Extrait du texte
________________________

A l’instauration de l’état de siège, plusieurs groupes armés, par peur des représailles des FARDC, avaient cessé leurs activités. Au Nord Kivu, par exemple, seuls les ADF étaient restés actifs, la CODECO en Ituri. Et, au fils du temps, l’état de siège a vite relevé ses insuffisances.

En tout cas, 12 mois après son instauration, l’Ituri et le Nord-Kivu sont loin de recouvrer la paix voulue. Outre la continuation des tueries et massacres des populations, il a engendré d’autres problèmes tout aussi complexes : les déplacements massifs de populations civiles, une crise humanitaire sans précédent, la fermeture des écoles dans certaines régions et parfois la suspension de la circulation sur des axes routiers pourtant vitaux pour l’économie.

Conséquence logique de cette situation, la population a vite donné de la voix pour réclamer la fin de cet état d’urgence. La CENCO, les mouvements citoyens tels la Lucha, Filimbi et autres organisations de la société civile ont appelé ouvertement à la fin de ce régime spécial. Des journées villes mortes et des manifestations contre l’état de siège sont de plus en plus organisées.

A l’assemblée nationale où les élus de cette partie du pays ne votent plus la prorogation de cette mesure, une motion de défiance a même été initiée, par le député Daniel Furaha, élu de Mahagi, contre le ministre de la défense pour « dégradation de la situation sécuritaire dans les provinces placées sous état de siège ».En août 2021, après plusieurs prorogations, la chambre basse a procédé à une évaluation de l’état de siège de plus en plus critiqué par la société civile, certains diplomates et une partie de la classe politique.

Pour apporter certaines réponses aux interrogations qui pèsent sur son efficacité, la commission défense et sécurité, dirigée par le député Bertin Mubonzi, a procédé à l’audition des cinq ministres directement concernés par la gestion de l’état de siège : Gilbert Kabanda Rukemba (Défense nationale et Anciens combattants), Rose Mutombo Kiese (Justice), Jean-Claude Molipe Mandongo (vice-ministre de l’Intérieur), Nicolas Kazadi (Finances) et Aimé Boji Sangara Bamanyirwe (Budget).

________________________

Données
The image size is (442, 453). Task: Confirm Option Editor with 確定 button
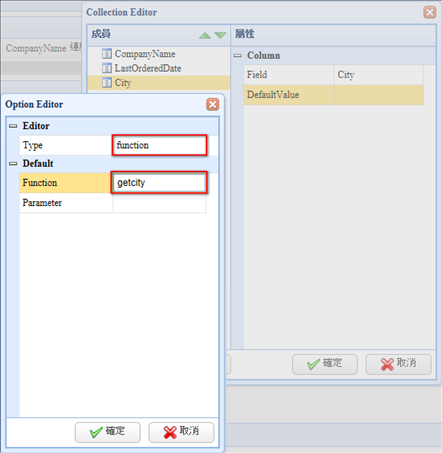(x=108, y=432)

________________________

Consigne
Recopiez le passage de l’extrait sur l’état de siège allant de « En tout cas, 12 » à « vitaux pour l’économie. » en changeant « déplacements massifs » en « déplacements importants ». Les données forment un ensemble à part, indépendant de l’extrait.

Résultat
En tout cas, 12 mois après son instauration, l’Ituri et le Nord-Kivu sont loin de recouvrer la paix voulue. Outre la continuation des tueries et massacres des populations, il a engendré d’autres problèmes tout aussi complexes : les déplacements importants de populations civiles, une crise humanitaire sans précédent, la fermeture des écoles dans certaines régions et parfois la suspension de la circulation sur des axes routiers pourtant vitaux pour l’économie.